7. Contre-indications absolues :
– Hypersensibilité à l’un des composants.
– Accident thrombo-embolique veineux récent (< 3 mois) ou évolutif.
– Insuffisance hépatique sévère, hépatite aiguë ou chronique évolutive (tant que les paramètres hépatiques ne sont pas normalisés).
– cancer du sein ou antécédent personnel de cancer du sein, cancer de l’endomètre.
– Hémorragies génitales non diagnostiquées.
– Antécédent ou risque avéré de GEU (en raison du ralentissement du péristaltisme tubaire induit par les progestatifs).
– Grossesse confirmée.
8. Principaux effets indésirables :
La tolérance des microprogestatifs est principalement gynécologique, et c’est la première cause d’arrêt du traitement :
– Perturbations du cycle menstruel (très fréquents, > 70 %) : saignements imprévisibles (spotting), irrégularités, ou au contraire aménorrhée (absence de règles). Ils sont liés à l’atrophie de l’endomètre. Il est essentiel d’informer la patiente que ces troubles sont normaux, surtout les 3 à 6 premiers mois, et qu’ils ne sont pas nocifs pour sa santé.
– Troubles liés à l’hyperœstrogénie relative : mastodynie, kystes fonctionnels de l’ovaire (le plus souvent spontanément résolutifs).
– Risque de GEU : bien que rare, ce risque est légèrement augmenté. Devant tout retard de règles ou saignement inhabituel chez une femme sous microprogestatif, il faut savoir évoquer et rechercher une GEU.
En revanche, ils sont neutres sur le plan métabolique : Ils n’augmentent pas le risque thrombotique, n’aggravent pas l’HTA et n’ont pas d’impact sur le métabolisme des glucides et des lipides.
9. Interactions médicamenteuses :
La prise simultanée d’inducteurs enzymatiques rend ce mode de contraception inefficace par induction enzymatique et accélération de la dégradation hépatique.

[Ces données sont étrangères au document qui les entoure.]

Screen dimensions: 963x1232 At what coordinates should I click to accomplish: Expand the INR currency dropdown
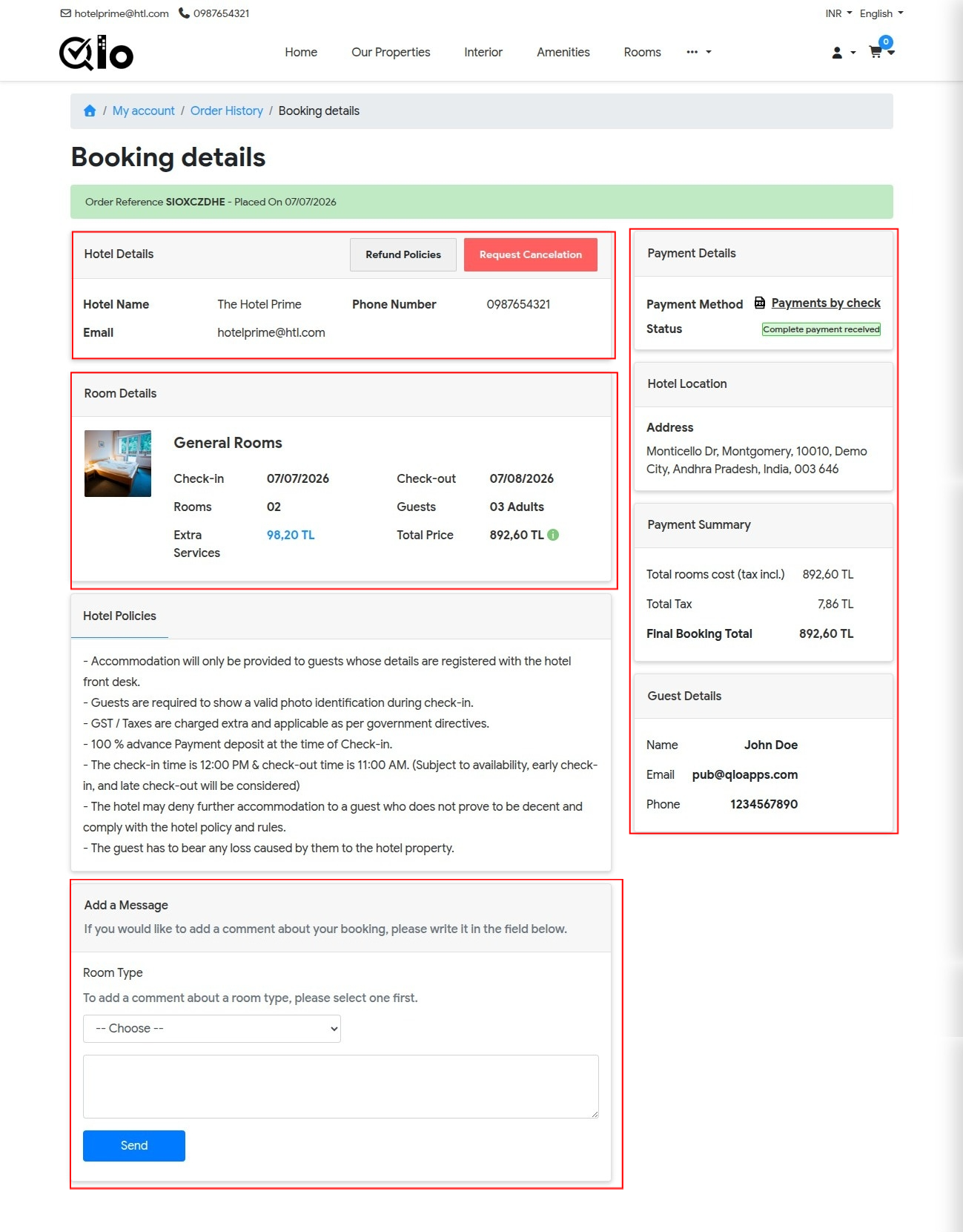tap(838, 13)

Utiliser de préférence une autre méthode contraceptive, en particulier de type mécanique pendant la durée du traitement associé et jusqu’à 4 semaines après son arrêt.
Points clés
– Deux familles :
. Lévonorgestrel (Microval ®) = action locale, marge d’oubli de 3 h.
. Désogestrel (Cérazette ®) = inhibition de l’ovulation, marge d’oubli de 12 h.

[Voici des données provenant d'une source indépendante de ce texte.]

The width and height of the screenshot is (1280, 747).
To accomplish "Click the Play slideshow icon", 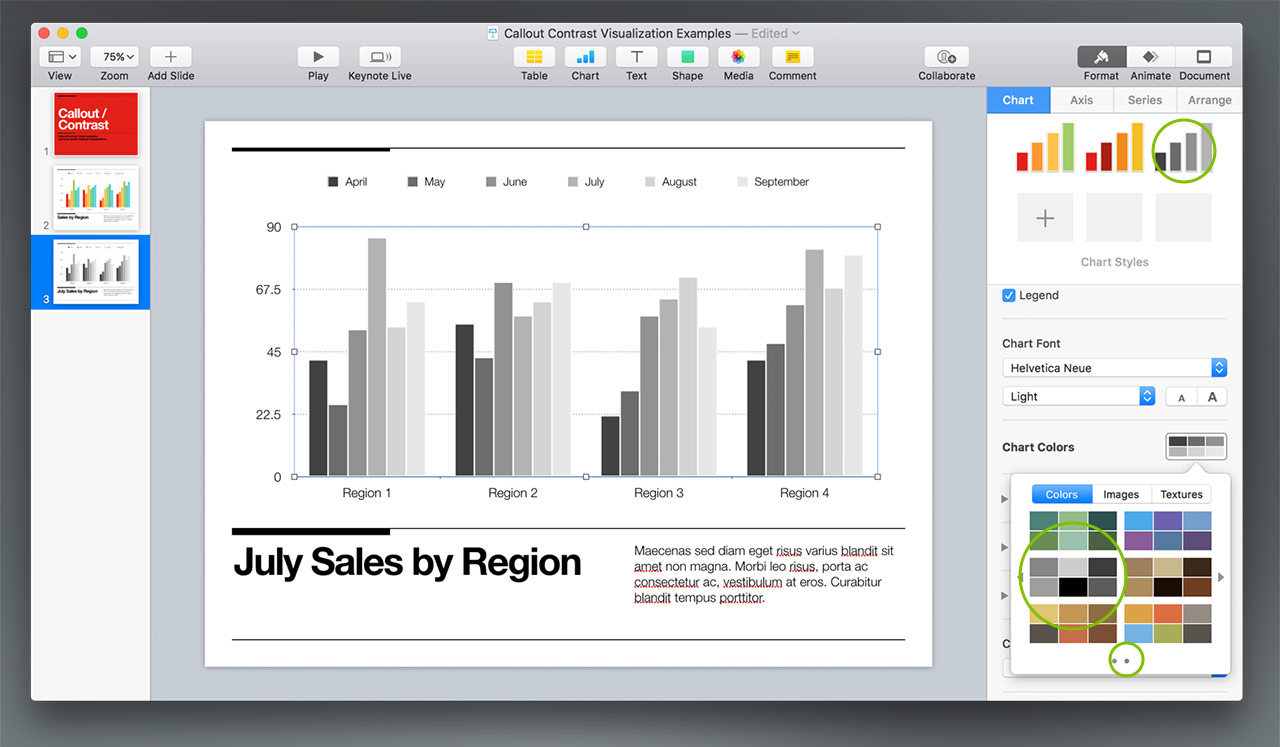I will tap(318, 58).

– Indiquées chez les femmes ne pouvant pas prendre d’œstrogènes (HTA, tabac, migraine, allaitement…).
– Le principal effet secondaire est l’irrégularité des saignements (spotting, aménorrhée).
– Une information claire de la patiente est indispensable à la bonne observance.
– En cas d’oubli de plus de 12 h (ou 3 h pour Microval ®) : prise immédiate du comprimé oublié + préservatif pendant 7 jours.
– Toujours penser à la possibilité d’une GEU en cas de doute diagnostique.